For most Cretans, climate is the deciding factor for when's the best time to gather kohli. In March, when the rainy season begins, snails cover the mountainside, leaving their goopy trails everywhere thanks to the water that provides them hydration and, indirectly, vegetal nourishment.


During the summer season, the lack of rain leaves the little guys weak, flaccid, and tasteless—essentially, edible latex. So, until the recent invention of farms that mimic environmental conditions for churning these suckers out year-round, kohli was actually a seasonal dish.

After distracting Chrissy from the hotel residents calling her in dire needs of their spare towels, I found myself in the hotel kitchen with a bucket of snail shells. There, chef Stelios and his fellow chef (coincidentally also named Stelios) had prepped the spread for cooking the traditional and local specialty: kohli bourbouristi. While no direct Greek translation exists for this tongue twister, the name has an array of competing etymological histories, from it being the sound of the snails "popping" in the frying pan to, according to Stelios, a derivation of the local term bourbour, meaning "to lie down." Whatever the case, the hefty helpings of wild-caught kohli were dead and permanently bourbour-ing when I arrived.

Like escargot, an important aspect of the cooking is simply cleaning the meal. When purging kohli though, Cretans almost always keep the snails lodged firmly in their shells. Chrissy claims her family does this by going hardcore (i.e., rather sadistic) and frying the poor fellas alive in the pan, but Stelios opts for an argumentatively more "humane" way of cooking.

"We kill the snails while cleaning them," Stelios explains. "The humidity from the water's temperature changes in the pot from cool to warm, and tricks them to coming out slightly, making them easy to pick out of the shell. Then we boil them dead."

After cleaning the finger-food a second time, the rest is pretty straightforward for anyone with a kitchen. After tossing the kohli in flour and coating the pan with the Greek's ever-present liquid gold—olive oil—as well as herbs and local nosebleed-inducing vinegar (not exaggerating here), I had to myself the perfect bar snack five minutes later.

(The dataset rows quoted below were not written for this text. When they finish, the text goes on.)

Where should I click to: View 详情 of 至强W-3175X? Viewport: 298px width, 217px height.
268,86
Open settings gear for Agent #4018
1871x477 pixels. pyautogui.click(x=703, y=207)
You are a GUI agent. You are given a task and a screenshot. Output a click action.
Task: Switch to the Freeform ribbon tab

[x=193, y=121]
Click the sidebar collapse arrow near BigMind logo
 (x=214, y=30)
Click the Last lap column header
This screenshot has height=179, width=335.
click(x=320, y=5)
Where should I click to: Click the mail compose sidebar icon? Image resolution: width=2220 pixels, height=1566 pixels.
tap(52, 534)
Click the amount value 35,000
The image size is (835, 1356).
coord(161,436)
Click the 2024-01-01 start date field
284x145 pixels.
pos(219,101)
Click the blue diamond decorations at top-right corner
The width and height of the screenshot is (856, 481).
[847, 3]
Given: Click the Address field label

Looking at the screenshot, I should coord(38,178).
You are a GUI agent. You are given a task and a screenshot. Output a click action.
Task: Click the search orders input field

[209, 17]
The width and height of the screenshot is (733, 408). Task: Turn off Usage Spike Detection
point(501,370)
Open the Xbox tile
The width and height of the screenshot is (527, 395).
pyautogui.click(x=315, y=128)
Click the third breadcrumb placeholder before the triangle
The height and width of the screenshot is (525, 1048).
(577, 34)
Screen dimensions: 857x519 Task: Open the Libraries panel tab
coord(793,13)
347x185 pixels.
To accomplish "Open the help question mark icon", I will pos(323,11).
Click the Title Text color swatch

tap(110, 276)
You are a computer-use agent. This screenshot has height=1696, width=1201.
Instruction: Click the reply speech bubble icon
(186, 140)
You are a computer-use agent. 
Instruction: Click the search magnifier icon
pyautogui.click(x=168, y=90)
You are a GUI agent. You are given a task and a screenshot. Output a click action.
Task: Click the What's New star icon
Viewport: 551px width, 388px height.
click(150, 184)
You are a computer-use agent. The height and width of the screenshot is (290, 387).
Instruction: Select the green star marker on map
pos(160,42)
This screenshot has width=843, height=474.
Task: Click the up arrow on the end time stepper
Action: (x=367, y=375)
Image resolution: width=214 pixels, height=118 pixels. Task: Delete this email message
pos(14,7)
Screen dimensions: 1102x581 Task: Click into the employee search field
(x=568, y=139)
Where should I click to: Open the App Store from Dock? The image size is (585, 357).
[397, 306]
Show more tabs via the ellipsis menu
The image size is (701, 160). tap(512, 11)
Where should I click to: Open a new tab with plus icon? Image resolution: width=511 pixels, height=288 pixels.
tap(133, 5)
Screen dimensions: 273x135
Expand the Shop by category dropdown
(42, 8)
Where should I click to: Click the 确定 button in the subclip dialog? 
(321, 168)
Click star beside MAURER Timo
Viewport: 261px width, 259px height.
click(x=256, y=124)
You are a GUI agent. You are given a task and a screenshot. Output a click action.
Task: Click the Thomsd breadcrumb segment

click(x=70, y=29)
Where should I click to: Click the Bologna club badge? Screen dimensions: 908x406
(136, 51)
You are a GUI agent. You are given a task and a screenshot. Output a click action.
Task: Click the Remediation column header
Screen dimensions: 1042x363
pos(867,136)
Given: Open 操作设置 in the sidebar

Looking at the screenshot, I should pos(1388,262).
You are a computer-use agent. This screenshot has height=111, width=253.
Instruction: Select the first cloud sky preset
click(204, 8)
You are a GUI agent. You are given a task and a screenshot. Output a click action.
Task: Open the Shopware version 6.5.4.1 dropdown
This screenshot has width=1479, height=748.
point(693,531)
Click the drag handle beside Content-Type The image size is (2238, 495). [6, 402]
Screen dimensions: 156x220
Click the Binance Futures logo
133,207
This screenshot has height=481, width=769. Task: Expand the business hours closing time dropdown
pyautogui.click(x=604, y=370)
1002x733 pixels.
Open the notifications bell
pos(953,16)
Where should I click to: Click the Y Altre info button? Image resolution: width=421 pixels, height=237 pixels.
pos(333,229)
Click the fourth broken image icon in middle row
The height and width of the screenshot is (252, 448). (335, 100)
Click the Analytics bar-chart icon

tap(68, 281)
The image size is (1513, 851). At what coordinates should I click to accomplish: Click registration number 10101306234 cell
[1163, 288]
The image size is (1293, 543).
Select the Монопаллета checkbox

They were not all too visually distinguishable from the American laymen's favorite of fried clams, and hell, they practically taste the same.


Compared to its fellow mollusk family members, I'll admit the kohli's meat was a bit more rubbery, jiggling euphemistically as I struggled with plying the goop-coated flesh from its skin-scorching shell. The vinegar used in kohli bourbouristi adds an addictive, acidic kick that, to me, always seemed to be lacking in the dish's French counterpart. Pretty soon, I found myself already halfway through the bowl.

Considering my newly developed predilection as an American toward this unconventional snack, I was taken aback by the local feeling towards the dish: Chrissy disclosed that even most Greek don't know about the Kohli Bourbouristi, and Stelios conceded, with a frown, that several in our generation—even those bastardly food-seekers who claim to eat everything in the name of Instagram—won't eat it. Honestly though, if I didn't know these were snails, I would have wondered how these hadn't already made their way to at least the American-Greek bar scene as an alternative to the common late night snacks like gyros or souvlaki.

Still, with the growing desire for a return to authenticity, Cretan food is expanding beyond the confines of its homeland—and possibly even beyond Greece itself. Let's just hope it gets here faster than at a snail's pace.

"Most people know 'Greek food,'" Stelios chided facetiously to me as I continued de-shelling the evening's fried rubbery victims. "But this, kohli bourbouristi, is authentic Greek food!"